James MacGregor, Senior Researcher
The Transport Times
The coming Local Transport Bill could bring a conclusion to the long-running debate about how to provide bus services. Despite the present government’s reforms, the controversial privatisation and deregulation of buses in the 1980s continues to shape the landscape. The effects of this legislation have been mixed. Private ownership has lowered costs and created more room for innovation. But deregulation has virtually eliminated the local authority role in planning bus networks. What is clear is that neither the 1980s legislation, nor action since, have seen the improvements in bus services that twenty-first century challenges demand.
London is the exception to this trend. By historical accident, the system in the capital successfully merges private ownership with strong regulatory control. Bus patronage, fleet quality and passenger satisfaction have all risen markedly in recent years. Buses now provide a realistic alternative to the car. London is the benchmark against which all bus services are tested. Bus services in the rest of England are falling well short.
Central government has been thinking long and hard about how to marry the advantages of private ownership with the benefits of stronger regulation. Douglas Alexander is playing matchmaker. The draft Bill lays-out reforms to franchising and partnerships that together are supposed to strengthen the local authority role and deliver on national economic, social and environmental aspirations.
Central government wants to see more franchises tendered by local authorities. Lower barriers to adoption are intended to give more local authority control. No longer will councils have to prove to the Secretary of State that their plans are the ‘only practicable way’. Instead, they will have to show that they are in the public interest. On the surface, this looks devolutionary. But there are a couple of catches. All contracts would still be subject to approval by a centrally appointed board headed by a Traffic Commissioner. Also, what is in the public interest would be defined in Whitehall rather than in each locality.
So in effect, these plans would replace one kind of central control with another. But, this is not the way to persuade local authorities to construct bus plans that will work in their local areas. Rather, it reinforces the need for local authorities to look upwards to Whitehall rather than outwards to local people.
But, it is still important that central government wields its influence to ensure that local bus plans contribute to national priorities. So, what is needed is a system that strengthens the power of local authorities to deliver buses tailored to the needs of local citizens alongside greater influence for central government over the political priorities expressed in bus plans. Such a set of reforms is outlined in the recent NLGN White Paper Local Buses Delivering National Policies.
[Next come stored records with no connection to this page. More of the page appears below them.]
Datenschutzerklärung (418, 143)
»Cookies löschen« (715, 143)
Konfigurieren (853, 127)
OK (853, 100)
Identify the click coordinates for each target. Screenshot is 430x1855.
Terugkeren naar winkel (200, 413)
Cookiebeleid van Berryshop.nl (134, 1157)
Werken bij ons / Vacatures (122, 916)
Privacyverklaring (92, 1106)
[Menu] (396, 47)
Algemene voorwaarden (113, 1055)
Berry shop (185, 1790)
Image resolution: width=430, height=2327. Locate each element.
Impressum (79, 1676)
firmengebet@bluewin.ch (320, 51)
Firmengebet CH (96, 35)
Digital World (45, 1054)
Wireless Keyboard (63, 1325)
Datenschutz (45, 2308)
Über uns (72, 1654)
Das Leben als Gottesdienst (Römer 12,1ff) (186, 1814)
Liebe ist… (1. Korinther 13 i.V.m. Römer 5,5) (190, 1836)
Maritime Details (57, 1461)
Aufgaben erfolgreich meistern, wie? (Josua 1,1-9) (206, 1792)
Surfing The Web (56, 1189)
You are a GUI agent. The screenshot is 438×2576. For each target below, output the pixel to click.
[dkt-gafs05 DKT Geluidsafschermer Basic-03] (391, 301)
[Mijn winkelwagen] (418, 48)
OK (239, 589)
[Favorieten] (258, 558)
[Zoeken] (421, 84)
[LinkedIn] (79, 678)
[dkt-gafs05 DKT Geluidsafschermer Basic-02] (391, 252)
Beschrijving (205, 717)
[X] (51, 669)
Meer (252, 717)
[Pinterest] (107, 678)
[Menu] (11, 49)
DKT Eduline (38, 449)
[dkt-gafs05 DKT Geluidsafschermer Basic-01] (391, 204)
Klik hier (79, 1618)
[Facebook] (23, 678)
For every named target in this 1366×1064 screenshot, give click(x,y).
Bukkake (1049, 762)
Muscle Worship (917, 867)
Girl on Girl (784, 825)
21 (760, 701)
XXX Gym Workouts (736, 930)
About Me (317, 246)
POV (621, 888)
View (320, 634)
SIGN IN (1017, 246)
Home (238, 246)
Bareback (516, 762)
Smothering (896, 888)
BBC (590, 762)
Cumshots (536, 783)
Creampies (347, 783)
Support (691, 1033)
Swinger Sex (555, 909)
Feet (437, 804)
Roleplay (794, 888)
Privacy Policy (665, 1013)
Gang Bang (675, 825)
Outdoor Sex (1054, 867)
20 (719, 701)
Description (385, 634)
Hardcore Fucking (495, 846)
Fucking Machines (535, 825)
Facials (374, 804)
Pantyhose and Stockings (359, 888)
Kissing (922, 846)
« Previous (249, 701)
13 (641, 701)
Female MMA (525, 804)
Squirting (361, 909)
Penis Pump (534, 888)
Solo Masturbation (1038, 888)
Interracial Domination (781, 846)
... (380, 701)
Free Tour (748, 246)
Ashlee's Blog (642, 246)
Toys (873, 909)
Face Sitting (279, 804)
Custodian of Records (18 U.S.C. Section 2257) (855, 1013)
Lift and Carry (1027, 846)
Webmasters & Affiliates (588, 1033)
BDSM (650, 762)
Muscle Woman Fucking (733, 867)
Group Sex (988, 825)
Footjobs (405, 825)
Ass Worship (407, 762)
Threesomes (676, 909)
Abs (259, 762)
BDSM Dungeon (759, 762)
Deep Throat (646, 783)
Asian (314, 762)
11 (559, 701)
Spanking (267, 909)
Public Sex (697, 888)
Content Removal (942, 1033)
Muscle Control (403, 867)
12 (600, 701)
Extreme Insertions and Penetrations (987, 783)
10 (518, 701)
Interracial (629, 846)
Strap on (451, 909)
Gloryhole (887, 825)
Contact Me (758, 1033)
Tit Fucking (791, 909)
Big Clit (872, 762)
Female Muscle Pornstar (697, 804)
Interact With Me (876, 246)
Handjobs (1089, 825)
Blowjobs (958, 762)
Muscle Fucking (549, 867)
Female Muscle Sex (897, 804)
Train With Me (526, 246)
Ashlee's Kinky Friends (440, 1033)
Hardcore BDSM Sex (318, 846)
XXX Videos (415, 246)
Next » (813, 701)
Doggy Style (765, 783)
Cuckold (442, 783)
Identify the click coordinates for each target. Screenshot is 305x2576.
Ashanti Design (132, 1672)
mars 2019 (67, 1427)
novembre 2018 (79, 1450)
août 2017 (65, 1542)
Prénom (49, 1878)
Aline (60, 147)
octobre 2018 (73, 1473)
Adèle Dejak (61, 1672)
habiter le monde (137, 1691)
Local consultations on contracts and partnerships should replace national approval. All bus plans should be exposed to public consultation through the Local Strategic Partnership as described in the recent Local Government White Paper. The process would require a demonstration of full funding. This approach challenges local authorities to assume full responsibility for their decisions.
This approach would remove the need for the independent approval of Quality Contracts by an Approvals Board and give greater assurance to operators. Greater local discretion would encourage local authorities to react rapidly to changing circumstances. An annual, public review of bus plans would play a similar role to the national appeals process it would replace.
Weaker central government control over the details of bus plans would have to be matched by stronger influence over their strategic direction. Reformed subsidies could be a route to this. They could be devolved in such a way as to reinforce the importance of national political priorities at the local level. Government should require that local authorities implement locally tailored policies that contribute to national outcomes on environmental sustainability, economic competitiveness and social cohesion before receiving funding.
Subsidies reformed in this way could also be used to encourage other policies to improve bus transport in England outside London. Commitments to integrate ticketing between operators and across boundaries could be included, as well as a requirement to invest in strategic priorities. Adopting Multi-Area Agreements across Travel to Work Areas would be a step towards better transport governance. They would also bring coherence to bus services across local authority boundaries.
Such a package of reforms aims to empower both national government and local authorities. National government can construct a framework that places national political priorities at the heart of local plans. Local authorities would be rewarded for building their own plans for improving local bus services and contributing to national priorities. In this way, the whole of the state can work together to create bus services that will help to face-up to the challenges of the twenty-first century. Without this partnership, we seem fated to continue the debate.